Please copy out the records below verbatim, beginning at the first line and stopping after the line that contains "coord(452,151)".

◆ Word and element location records
########################################
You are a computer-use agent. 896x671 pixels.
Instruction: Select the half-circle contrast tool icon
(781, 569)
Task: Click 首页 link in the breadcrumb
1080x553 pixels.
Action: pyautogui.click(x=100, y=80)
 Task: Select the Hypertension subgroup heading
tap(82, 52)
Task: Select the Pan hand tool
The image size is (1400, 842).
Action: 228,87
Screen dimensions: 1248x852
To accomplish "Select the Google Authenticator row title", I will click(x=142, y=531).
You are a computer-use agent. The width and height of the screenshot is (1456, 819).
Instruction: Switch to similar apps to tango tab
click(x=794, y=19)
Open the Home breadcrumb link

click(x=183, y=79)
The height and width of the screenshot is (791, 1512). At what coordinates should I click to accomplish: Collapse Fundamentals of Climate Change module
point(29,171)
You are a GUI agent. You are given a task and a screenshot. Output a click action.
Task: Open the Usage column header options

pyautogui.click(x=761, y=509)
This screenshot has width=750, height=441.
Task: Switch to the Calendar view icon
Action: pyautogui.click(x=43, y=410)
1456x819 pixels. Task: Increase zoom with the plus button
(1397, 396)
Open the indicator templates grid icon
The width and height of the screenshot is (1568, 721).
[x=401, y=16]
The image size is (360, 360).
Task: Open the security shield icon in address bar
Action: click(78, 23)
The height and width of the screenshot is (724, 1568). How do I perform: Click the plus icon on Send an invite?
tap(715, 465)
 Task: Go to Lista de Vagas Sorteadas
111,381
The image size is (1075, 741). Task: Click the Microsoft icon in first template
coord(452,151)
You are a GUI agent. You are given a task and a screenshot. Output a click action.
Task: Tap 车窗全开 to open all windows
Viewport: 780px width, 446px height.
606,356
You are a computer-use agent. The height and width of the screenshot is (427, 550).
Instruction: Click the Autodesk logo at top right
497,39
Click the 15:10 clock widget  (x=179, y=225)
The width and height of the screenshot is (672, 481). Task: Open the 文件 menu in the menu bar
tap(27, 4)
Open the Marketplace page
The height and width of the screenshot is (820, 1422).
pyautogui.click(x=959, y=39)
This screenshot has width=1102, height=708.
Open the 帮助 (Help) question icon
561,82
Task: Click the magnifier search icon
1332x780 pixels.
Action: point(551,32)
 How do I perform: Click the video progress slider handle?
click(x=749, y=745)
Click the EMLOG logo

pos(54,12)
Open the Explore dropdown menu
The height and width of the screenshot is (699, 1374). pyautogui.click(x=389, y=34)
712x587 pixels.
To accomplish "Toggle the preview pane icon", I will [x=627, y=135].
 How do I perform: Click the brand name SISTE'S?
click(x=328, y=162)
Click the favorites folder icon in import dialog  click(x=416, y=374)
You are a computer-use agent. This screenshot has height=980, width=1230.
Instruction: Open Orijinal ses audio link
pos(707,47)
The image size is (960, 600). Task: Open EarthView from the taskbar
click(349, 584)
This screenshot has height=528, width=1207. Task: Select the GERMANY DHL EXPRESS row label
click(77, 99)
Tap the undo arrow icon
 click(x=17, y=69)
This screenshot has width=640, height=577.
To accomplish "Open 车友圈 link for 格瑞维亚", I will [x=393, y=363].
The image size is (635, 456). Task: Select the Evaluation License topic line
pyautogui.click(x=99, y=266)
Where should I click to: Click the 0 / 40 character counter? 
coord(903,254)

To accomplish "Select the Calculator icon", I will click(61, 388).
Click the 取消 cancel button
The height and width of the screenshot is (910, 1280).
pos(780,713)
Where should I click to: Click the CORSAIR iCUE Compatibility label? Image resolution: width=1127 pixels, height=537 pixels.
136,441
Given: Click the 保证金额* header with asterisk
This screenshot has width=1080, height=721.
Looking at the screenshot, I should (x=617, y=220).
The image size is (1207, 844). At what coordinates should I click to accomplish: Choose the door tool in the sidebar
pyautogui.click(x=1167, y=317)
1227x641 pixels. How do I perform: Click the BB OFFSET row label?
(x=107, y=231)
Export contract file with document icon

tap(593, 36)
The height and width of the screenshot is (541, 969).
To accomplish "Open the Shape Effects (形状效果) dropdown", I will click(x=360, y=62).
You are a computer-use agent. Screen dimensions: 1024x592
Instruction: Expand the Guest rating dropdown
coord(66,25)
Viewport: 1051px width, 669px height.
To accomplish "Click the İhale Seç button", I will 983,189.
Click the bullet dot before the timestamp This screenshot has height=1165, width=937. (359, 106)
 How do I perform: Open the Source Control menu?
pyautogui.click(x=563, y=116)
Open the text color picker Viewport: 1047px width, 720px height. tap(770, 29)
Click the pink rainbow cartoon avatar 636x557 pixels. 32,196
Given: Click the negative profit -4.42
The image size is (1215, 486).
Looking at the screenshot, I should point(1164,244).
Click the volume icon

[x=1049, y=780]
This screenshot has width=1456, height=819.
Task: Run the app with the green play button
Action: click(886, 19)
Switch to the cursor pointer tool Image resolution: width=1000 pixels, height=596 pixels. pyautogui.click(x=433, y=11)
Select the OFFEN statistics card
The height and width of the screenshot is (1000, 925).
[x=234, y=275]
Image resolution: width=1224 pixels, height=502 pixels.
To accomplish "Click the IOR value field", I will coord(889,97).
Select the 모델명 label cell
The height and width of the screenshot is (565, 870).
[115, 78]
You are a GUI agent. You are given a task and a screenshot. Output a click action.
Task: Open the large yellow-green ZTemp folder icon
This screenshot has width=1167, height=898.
########################################
◆ RESPONSE TO THE EXERCISE
You are a computer-use agent. 896x671 pixels.
Instruction: Select the half-circle contrast tool icon
(781, 569)
Task: Click 首页 link in the breadcrumb
1080x553 pixels.
Action: pyautogui.click(x=100, y=80)
 Task: Select the Hypertension subgroup heading
tap(82, 52)
Task: Select the Pan hand tool
The image size is (1400, 842).
Action: 228,87
Screen dimensions: 1248x852
To accomplish "Select the Google Authenticator row title", I will click(x=142, y=531).
You are a computer-use agent. The width and height of the screenshot is (1456, 819).
Instruction: Switch to similar apps to tango tab
click(x=794, y=19)
Open the Home breadcrumb link

click(x=183, y=79)
The height and width of the screenshot is (791, 1512). At what coordinates should I click to accomplish: Collapse Fundamentals of Climate Change module
point(29,171)
You are a GUI agent. You are given a task and a screenshot. Output a click action.
Task: Open the Usage column header options

pyautogui.click(x=761, y=509)
This screenshot has width=750, height=441.
Task: Switch to the Calendar view icon
Action: pyautogui.click(x=43, y=410)
1456x819 pixels. Task: Increase zoom with the plus button
(1397, 396)
Open the indicator templates grid icon
The width and height of the screenshot is (1568, 721).
[x=401, y=16]
The image size is (360, 360).
Task: Open the security shield icon in address bar
Action: click(78, 23)
The height and width of the screenshot is (724, 1568). How do I perform: Click the plus icon on Send an invite?
tap(715, 465)
 Task: Go to Lista de Vagas Sorteadas
111,381
The image size is (1075, 741). Task: Click the Microsoft icon in first template
coord(452,151)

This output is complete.